Given billions of planets, billions of years, and billions of opportunities per day, life somewhere in the galaxy was probably inevitable, almost no matter how high the odds are against the first self-replicating molecule forming spontaneously. My computer says that's 3.65e+29 opportunities for a self-replicating molecule to occur, 3.65e+20 if we confine our estimate to Earth.
(May 11, 2014 at 6:20 pm)RDK Wrote: If odds are so far against the chance production of life by accident, why not consider an alternate. I have not tried to fill you with religious ideas at all, just trying to refute ideas which have no useful place in science.
And you're about as qualifed to do so as one would expect.
(May 11, 2014 at 5:18 pm)RDK Wrote: I believe that animals change for a reason, to improve their useful life here on this planet.
On what facts do you base that?
(May 11, 2014 at 5:18 pm)RDK Wrote: If life is something beyond just a collection of physical parts, then we have to pursue that in a non-mechanical way.
Well, that's what you'd need to establish first then, isn't it?
(May 11, 2014 at 5:18 pm)RDK Wrote: Is there intelligence which directs outcomes, or is life just a combination of mistakes with a profitable result?
If outcomes are directed, someone has a lot to answer for.
(May 11, 2014 at 5:18 pm)RDK Wrote: The odds against accident is so overwhelming that I gave up that useless method.
You haven't come remotely close to calculating the odds properly.
(May 11, 2014 at 5:18 pm)RDK Wrote: I began to ask that intelligence what it is doing and I got answers. If you have not tried another way, you will not see the sense of trying.
Yeah, only the majority of us have been religious before.

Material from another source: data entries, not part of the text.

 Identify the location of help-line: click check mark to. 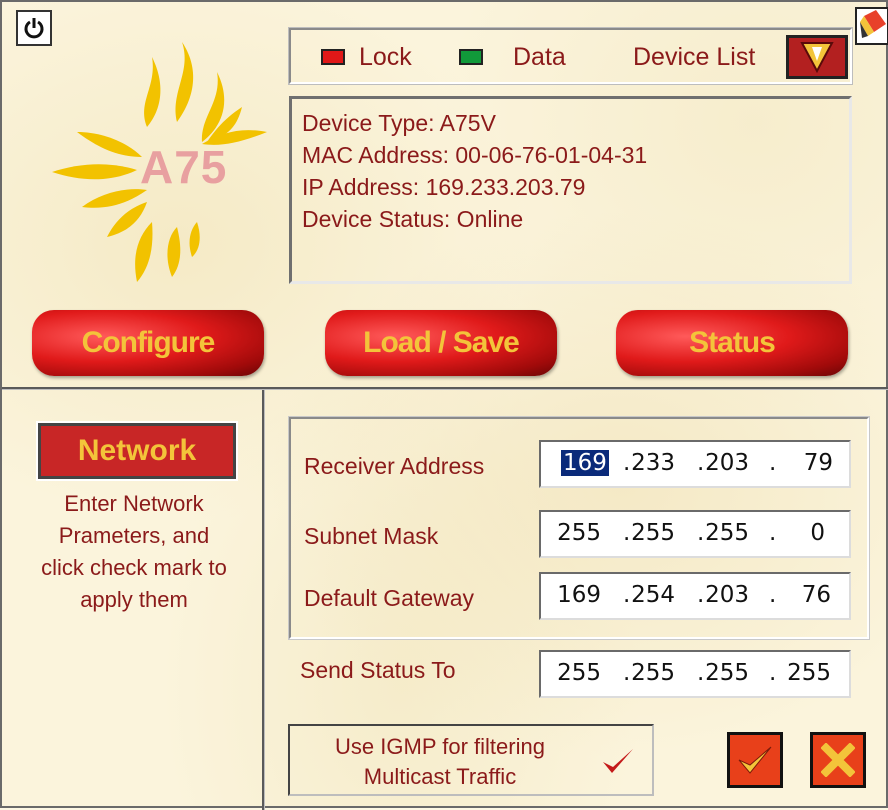
(134, 568).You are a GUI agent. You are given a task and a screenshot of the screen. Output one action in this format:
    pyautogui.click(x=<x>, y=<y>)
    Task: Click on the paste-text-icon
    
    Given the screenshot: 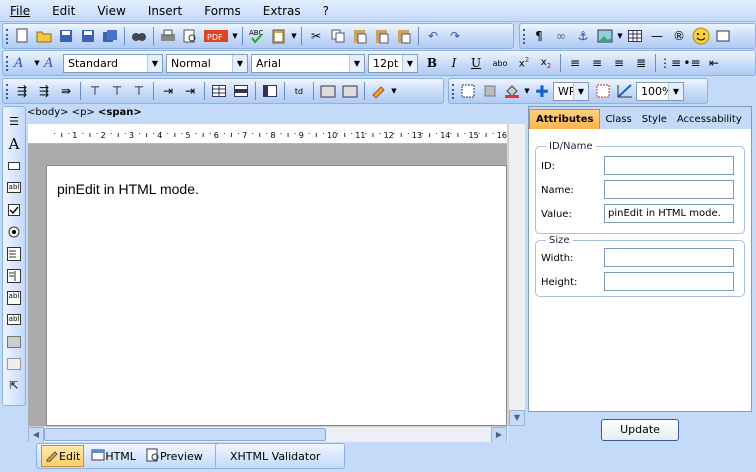 What is the action you would take?
    pyautogui.click(x=382, y=36)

(May 11, 2014 at 5:18 pm)RDK Wrote: I am not angry at any of you for the challenges I have given.
We're not angry, either. I think a strange mix of amusement at your antics and sadness at your miseducation applies.
(May 11, 2014 at 5:18 pm)RDK Wrote: I didn't think that I would get a happy response-I am challenging all of your previously valued beliefs.
That actually WOULD make us happy. We enjoy being challenged. I wish you had assertions that were less easily refuted, it would make the conversation much more interesting. I get excited at the idea of finding out I'm wrong about something, because afterward I am less wrong than I was before.
(May 11, 2014 at 5:18 pm)RDK Wrote: I am excited that I get a chance to share a new way of analyzing information. Odds are in your favor that you will get the same results I have.
How do you know that the odds of getting the same result are favorable? If people got the same results from trying to talk to the unknown, wouldn't we have far fewer religions?
(May 11, 2014 at 6:35 pm)RDK Wrote: When you are dealing with odds, you have to consider that you will be successful most of the time to produce any good results. Trouble is, you have every possibility of losing everything which you just accomplished. In order for evolution to work, you have to assume that your huge single gamble paid off, and now you can bet again with all your winnings. That's the fallacy. Evolution requires you to win and win , one loss and the animal dies and you have to start over. You would run out of animals with that gambling policy. You just can't stack success upon success by rolling the options. The actual fact is that animals are changing without the death sentence which must be enforced with happen-chance as a mechanism.
Over 99% of all the species that have ever existed are extinct. Do you think that is more in accord with the predictions of evolution or more in accord with the idea that an intelligence is controlling the outcomes?
I'm not anti-Christian. I'm anti-stupid.